Evet daha 1 ay önce hastalığımı öğrendik. Çok hızlı ilerleyen bir tür kemik kanseri imiş. Elbet çok ağrılarım var, dinmek bilmeyen sancılarım gündüz ve gece…
Bir çocuğum ben anlayamam ki büyüklerin savaşını, kavgasını, kin ve nefretlerini. Bir tek şey bilirim ben annemi, babamı oyuncaklarımı, bir de babamın merhametini ANNEMİN ŞEFKATİNİ…
Biliyor musunuz beni yıkan hastalık gibi görünse bile öyle değil işte.
Beni annemden ayırdılar. Ayırmak ne kelime kopardılar. Annemden kopunca günden güne, an be an solacağıma aldırmadan acımasızca yaptılar bunu. Şimdi dayanamıyorum ağlıyorum. “Annemi İstiyorum” diyorum bana ellerinden bir şey gelemediği için “sabret” diyorlar.
Sabret, uğraşıyoruz.
‘Gelecek annen’ diyorlar ama getiremiyorlar.
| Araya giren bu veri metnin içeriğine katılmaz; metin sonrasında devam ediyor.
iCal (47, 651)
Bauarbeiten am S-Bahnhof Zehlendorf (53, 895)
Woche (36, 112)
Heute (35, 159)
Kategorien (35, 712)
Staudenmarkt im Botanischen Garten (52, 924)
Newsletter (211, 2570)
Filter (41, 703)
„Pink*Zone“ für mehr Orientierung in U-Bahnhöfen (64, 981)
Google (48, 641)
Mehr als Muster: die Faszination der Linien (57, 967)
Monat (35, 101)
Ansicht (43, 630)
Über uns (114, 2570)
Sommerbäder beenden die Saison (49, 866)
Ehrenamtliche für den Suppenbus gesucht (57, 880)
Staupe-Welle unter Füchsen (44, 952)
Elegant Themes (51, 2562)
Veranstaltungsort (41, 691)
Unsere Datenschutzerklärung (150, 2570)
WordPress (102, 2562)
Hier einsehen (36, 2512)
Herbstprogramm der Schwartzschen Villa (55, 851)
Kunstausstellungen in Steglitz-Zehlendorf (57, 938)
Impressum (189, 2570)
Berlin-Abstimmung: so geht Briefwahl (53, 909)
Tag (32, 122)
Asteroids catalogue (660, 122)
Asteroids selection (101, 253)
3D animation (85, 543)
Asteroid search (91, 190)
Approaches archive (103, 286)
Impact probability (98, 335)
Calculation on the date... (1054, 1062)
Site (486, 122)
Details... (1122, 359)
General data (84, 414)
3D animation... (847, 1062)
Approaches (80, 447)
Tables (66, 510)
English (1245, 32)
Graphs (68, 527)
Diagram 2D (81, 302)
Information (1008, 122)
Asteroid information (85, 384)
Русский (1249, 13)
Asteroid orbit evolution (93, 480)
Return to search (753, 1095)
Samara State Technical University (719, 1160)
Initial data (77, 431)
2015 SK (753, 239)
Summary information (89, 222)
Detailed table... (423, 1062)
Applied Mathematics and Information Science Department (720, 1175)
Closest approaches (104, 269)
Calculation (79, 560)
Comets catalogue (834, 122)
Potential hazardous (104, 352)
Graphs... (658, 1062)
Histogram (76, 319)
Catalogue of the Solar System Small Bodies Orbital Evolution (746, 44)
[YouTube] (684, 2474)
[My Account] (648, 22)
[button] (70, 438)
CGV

Çocuğum ben. Sabretmek istemiyorum çünkü ben sabretmeyi anneme en çok ihtiyacım olduğum bu zamanda öğrenmek istemiyorum.
Çocuğum ben, annesine muhtaç.
Çocuğum ben, annem benim için ihtiyaç.
Onun elinin şefkatine, onun dudaklarındaki iyileştirici güce ihtiyacım var benim. Annemin göğsü benim dinlenme yerim.
Bütün savaşlarınız, menfaatleriniz, koltuk kavgalarınız yerin dibine batsın, fikirleriniz de. Bir tek Annem kalsın benimle birlikte.
Bilmem ki duyar mısınız sesimi. Bilmem ki hissedebilir misiniz yüreğimdeki kimsesizliği. Lütfen bana sabret demeyin. Sabrı bana böyle öğretmeyin. Bakışlarımdaki çocuk ruhumu çalmayın. Bana donuk bakışlar bırakmayın
Eğer ki yürüyeceksem de ötelere bırakın kalayım öylece annemin sinesinde…
Ayırmayın beni annemden, ayırmayın tek dileğim bu sizden…
Ben Yusuf Kerim SAYIN
Annemi benden daha fazla uzak tutmayın.